Some people say that you need to add the following environment variables to the crontab entry:
SHELL=/bin/bash LANG=en_US.UTF-8 LANGUAGE=en LC_CTYPE=en_US.UTF-8
But this actually didn’t work for me. 🙁
What you can do instead is create (if not already present) the file /etc/environment
and add the following line:
LANG=en_US.UTF-8
The cron process will read this file when it starts, so you need to restart it in order to apply the change:
service cron restart
Hope this will fix your characters problem. 😉
#1 by weakish on 27 Apr 2010 - 11:50
/etc/environment is deprecated, but cron somehow need it. 🙁
Details: http://bugs.debian.org/cgi-bin/bugreport.cgi?bug=543895
#2 by jinhao on 07 May 2010 - 19:30
thx,very useful and clear.
#3 by carlos on 19 Aug 2010 - 15:04
very clear and useful, since /environment is deprecated, man crontab didnt clear enought about setting a real locale settings
#4 by Tiger on 13 Dec 2011 - 09:54
Thank you, one shot in google and my scripts works properly 🙂
#5 by Omar Shibli on 05 Jan 2012 - 11:47
Thanks a lot.
p.s. the above “service cron restart” command didn’t work for me, so i tried this instead “/etc/rc.d/init.d/crond restart”.
#6 by smoreau on 05 Jan 2012 - 11:57
Yes, this is perfectly fine to run the command
/etc/rc.d/init.d/crond restart
instead.If you want to use the command
service cron restart
, you would need to install the service tool using the following command:#7 by Goddchen on 08 Feb 2012 - 11:36
Adding an “export” before the lines in your shell script should do the trick 🙂 At least it worked for me.
#8 by smoreau on 08 Feb 2012 - 11:55
Thank you for your input Goddchen. 🙂
However, I don’t think it is the best solution as you would have to add the “export” command to all your shell scripts.
I prefer to have this problem fixed one for good instead of having to remember to add this command for every script I would create in the future…
#9 by Kaurin on 16 Feb 2012 - 06:00
Thanks for the article! Helped me out with cleaning up my log file for flexget 🙂
#10 by David on 15 Jan 2013 - 08:51
Thanks to you, this is very useful.
#11 by ravikant on 29 Jan 2013 - 09:55
many thanks !! solved the problem straight away
#12 by Murat Çorlu on 25 Feb 2013 - 00:48
My crontab suggests using /etc/default/locale file instead of deprecated /etc/environment file:
○ → /etc/init.d/cron restart
/etc/environment has been deprecated for locale information; use /etc/default/locale for LANG=tr_TR.UTF-8 instead … (warning).

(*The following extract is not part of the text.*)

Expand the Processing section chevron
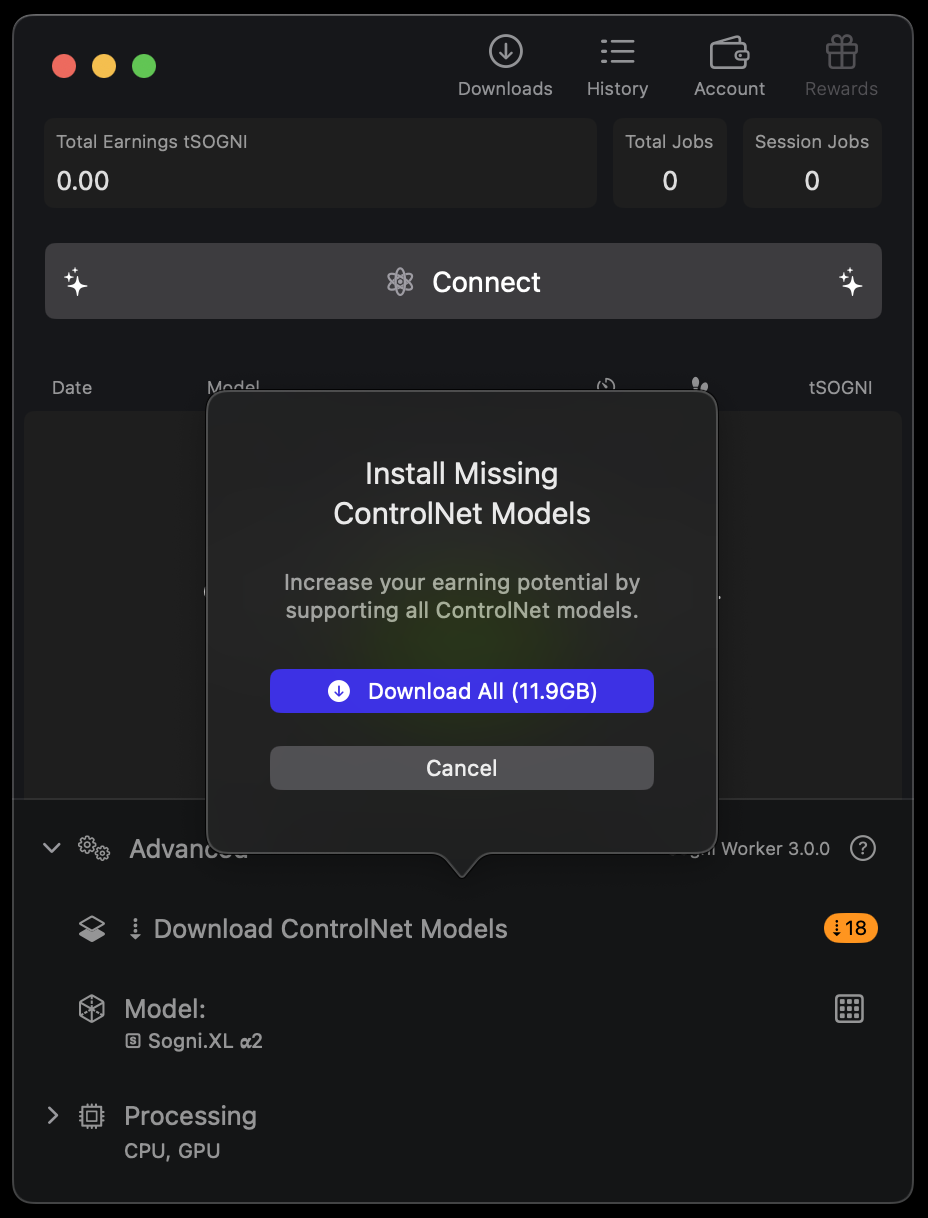Screen dimensions: 928x1218 [x=53, y=1115]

/etc/environment has been deprecated for locale information; use /etc/default/locale for LANGUAGE=tr_TR.UTF-8 instead … (warning).
/etc/environment has been deprecated for locale information; use /etc/default/locale for LC_ALL=tr_TR.UTF-8 instead … (warning).
Restarting periodic command scheduler: cron.
#13 by Tarek on 18 Apr 2013 - 17:20
My /etc/default/locale had the correct configuration, but I was still getting this error.
Creating /etc/environment actually fixed it.
Quick way to create /etc/environment or /etc/default/locale with your own (as sudo user):
locale > /etc/environment
or
locale > /etc/default/locale
#14 by pgn674 on 22 Aug 2013 - 18:33
Thank you, this worked on CentOS 5.5. /etc/environment existed, but was empty. The service name on CentOS is crond, by the way.
#15 by Nataraj on 26 Aug 2013 - 09:07
Thanks to you, this is very useful.
#16 by tagMap on 06 Nov 2013 - 00:25
I tried to put LANG=en_US.UTF-8 inside the script and that did not work. It worked when I made LANG variable a part of the crontab:
* * * * * LANG=en_US.UTF-8 yourscript.sh
#17 by Roman on 08 Feb 2016 - 23:50
Thank you very much. this article helped me a lot 🙂
#18 by Ender on 06 Dec 2016 - 19:10
Dude, you are awesome, thanks a LOT!